Years ago I asked Malaurie how he could have gone from his first studies in the Sahara to what became his life work in the Arctic. He looked at me in mild surprise: "They're the same," he said. I said that was absurd: one was fire, the other ice. He shrugged it away: temperature was minor. More important was that they were semi-arid places of extremes, places where small differences in conditions could have massive ecological consequences.

Near the beginning of Les derniers rois de Thule, Malaurie describes his first visit to Greenland and the great care local officials took to keep out European venereal diseases. Near the end, he describes American troops at the Thule airbase machine-gunning fox, the replacement of the ancient barter economy with cash and welfare, and the impact of alcohol and pollution.

I think of the young Malaurie, studying the physical landscape of the Sahara, looking the same way at the physical landscape of the Arctic, moving into the human landscape and exploring there, and then moving into involvement and activism. In Paris he taught students how to be anthropologists; in St. Petersburg he's now helping polar students learn how to occupy positions of political power and authority. If he was ever the disinterested scientist he's surely not one now. He's earned the right to be an activist, a participant.
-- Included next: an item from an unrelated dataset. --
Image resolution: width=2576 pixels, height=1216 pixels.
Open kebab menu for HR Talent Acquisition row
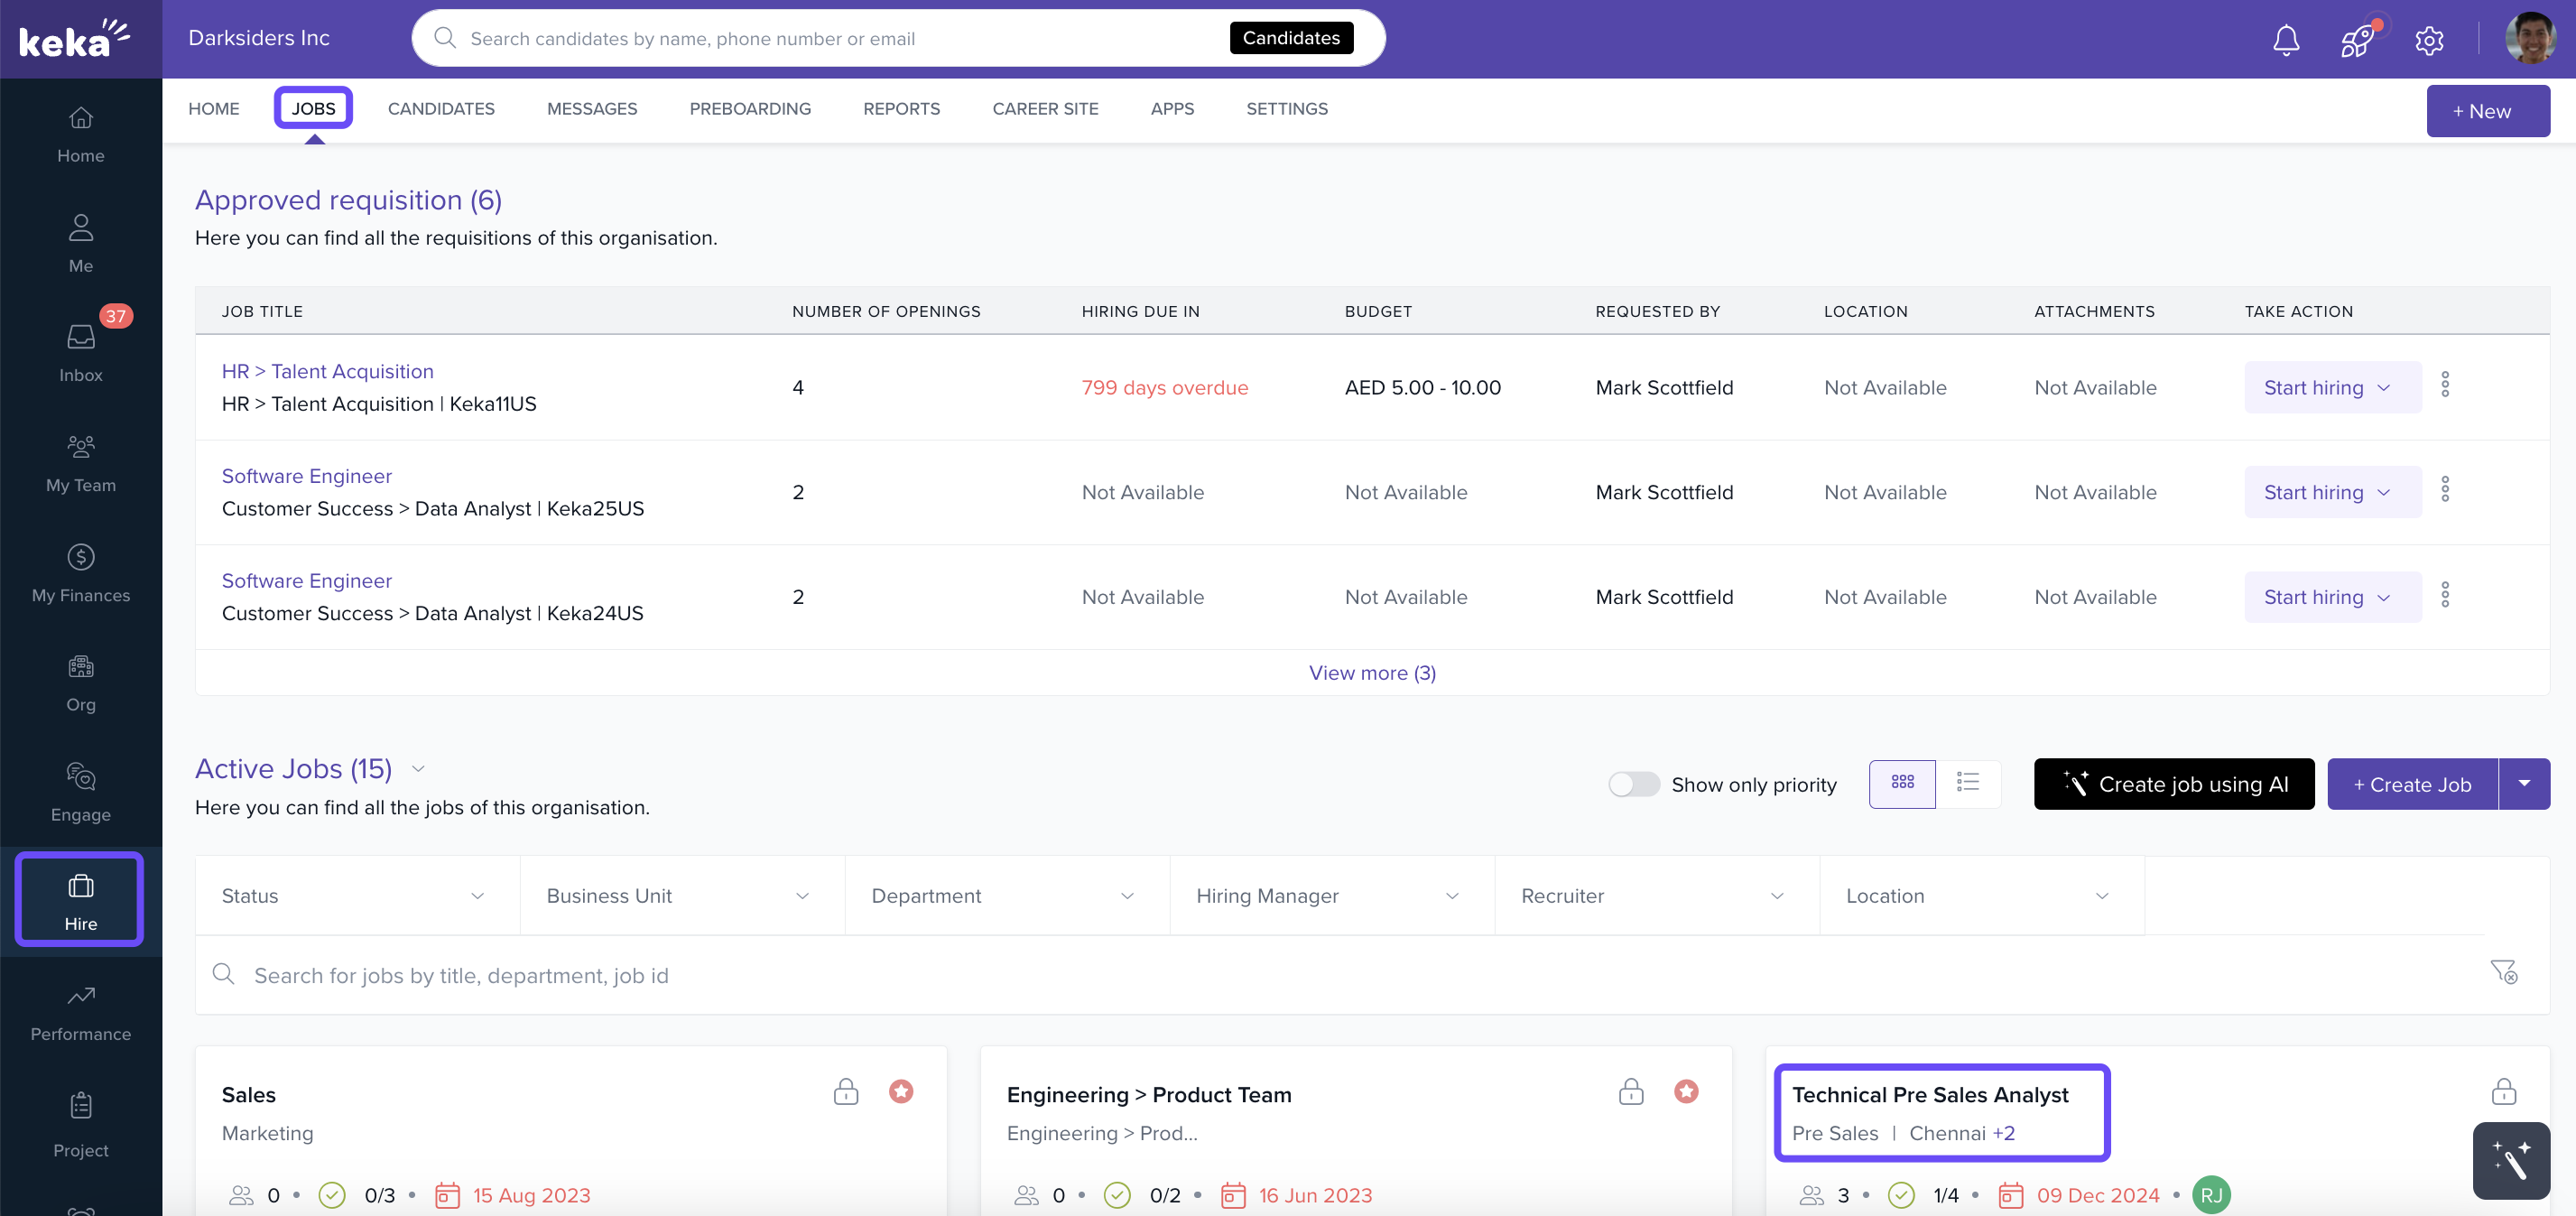(x=2445, y=386)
I said earlier that good ethnography involves voice and that part of the work is finding the right voice in which to tell the story. Malaurie realized that this process created a community of its own: social scientists who have sought to tell the world about the lives of people who would otherwise remain unknown to them. He created Terre Humaine, now eighty volumes of thoughtful and engaged writing and photographs. In creating Terre Humaine, Malaurie was driven by the idea that there is a coherent way of looking at, describing, and coming to understand the human community. How to describe that way, that coherence? It is Terre Humaine itself. The great vision of Terre Humaine is that understanding is always a collaborative venture between those who are seen and those who are seeing, between those who speak and those who write, between those who write and those who read.
 

Fermo is the site of the first comprehensive university in Italy. It is the home of Italy's Polar Museum, part of the work of which is the study and preservation of one of the world's oldest surviving cultures. I think it is especially appropriate that Fermo should chose to honor Jean Malaurie.